─── SOURCE DOCUMENT ───

In this study we model driven transverse waves, generated by random motions, in a gravitationally stratified loop. In our recent study (Karampelas & Van Doorsselaere 2024), we show that this model can lead to the development of transverse oscillations resembling the recently observed decayless oscillations. Here we focus our study on the development of the KH instability and the energy evolution our models. In Sect. 2 we describe our set-up and the methodology used to construct it. The results of our simulations are described in detail in Sect. 3. Finally, a thorough discussion of the important points of this study is presented in Sect. 4.

2. Numerical set-up

Our set-up consists of a 3D straight magnetic flux tube in a stratified atmosphere, modelling a coronal loop with its footpoints anchored in the chromosphere. Following the same methodology found in our past studies (Pelouze et al. 2023; Guo et al. 2023; Karampelas & Van Doorsselaere 2024), we first construct a 2.5D slice of our flux tube, in cylindrical coordinates, with initial conditions in hydrostatic equilibrium only along the vertical direction. We then let our set-up evolve and reach a quasi-equilibrium state, before interpolating it into a 3D cartesian grid.

We solve the 2.5D and 3D compressible MHD equations for a hydrogen plasma, using the PLUTO code (Mignone et al. 2007)

$$\begin{array}{cc}& \frac{\partial \rho }{\partial t}+\mathrm{\nabla }·(\rho \mathbf{v})=0,\hfill \end{array}$$(1)

$$\begin{array}{cc}& \rho [\frac{\partial \mathbf{v}}{\partial t}+\rho (\mathbf{v}·\mathrm{\nabla })\mathbf{v}]=-\mathrm{\nabla }p+\rho g_z+\frac{1}{\mu }(\mathrm{\nabla }\times \mathbf{B})\times \mathbf{B},\hfill \end{array}$$(2)

$$\begin{array}{cc}& \rho [\frac{\partial ϵ}{\partial t}+(\mathbf{v}·\mathrm{\nabla })ϵ]=-p\mathrm{\nabla }·\mathbf{v}+\eta \mu {|\mathbf{J}|}^2+\mathrm{\nabla }·{\mathbf{F}}_c,\hfill \end{array}$$(3)

$$\begin{array}{cc}& \frac{\partial \mathbf{B}}{\partial t}=\mathrm{\nabla }\times (\mathbf{v}\times \mathbf{B})+\eta {\mathrm{\nabla }}^2\mathbf{B},\hfill \end{array}$$(4)

where ρ, p, and v are the density, plasma pressure, and velocity, and B is the magnetic field. The electric current is J = ∇ × B/μ, with μ = 4π × 10⁻⁷ H m⁻¹ being the magnetic permeability, η the magnetic diffusivity, and ϵ = p/[ρ(γ−1)] the specific internal energy density, with γ = 5/3 the ratio of the specific heats. The quantity ∇ ⋅ F_c represents the thermal conduction term. Finally, g_z is the gravitational acceleration along the z direction. No additional source terms such as radiative cooling or background heating are included in our models.

─── MATERIAL SHOWN ───

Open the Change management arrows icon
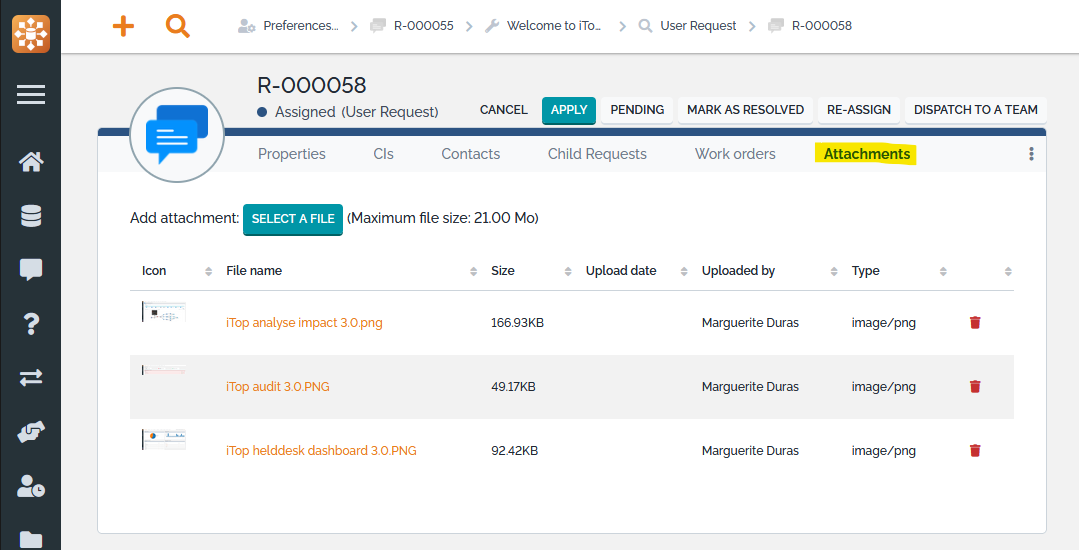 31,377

───
─── MATERIAL SHOWN ───

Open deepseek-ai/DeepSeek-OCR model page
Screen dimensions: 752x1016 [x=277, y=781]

───

• **TASK TO COMPLETE**
Reproduce the passage on coronal loop simulations word for word, starting at "Our set-up consists" and ending at "3D cartesian grid.".

• **SOLUTION FOR THIS TASK**
Our set-up consists of a 3D straight magnetic flux tube in a stratified atmosphere, modelling a coronal loop with its footpoints anchored in the chromosphere. Following the same methodology found in our past studies (Pelouze et al. 2023; Guo et al. 2023; Karampelas & Van Doorsselaere 2024), we first construct a 2.5D slice of our flux tube, in cylindrical coordinates, with initial conditions in hydrostatic equilibrium only along the vertical direction. We then let our set-up evolve and reach a quasi-equilibrium state, before interpolating it into a 3D cartesian grid.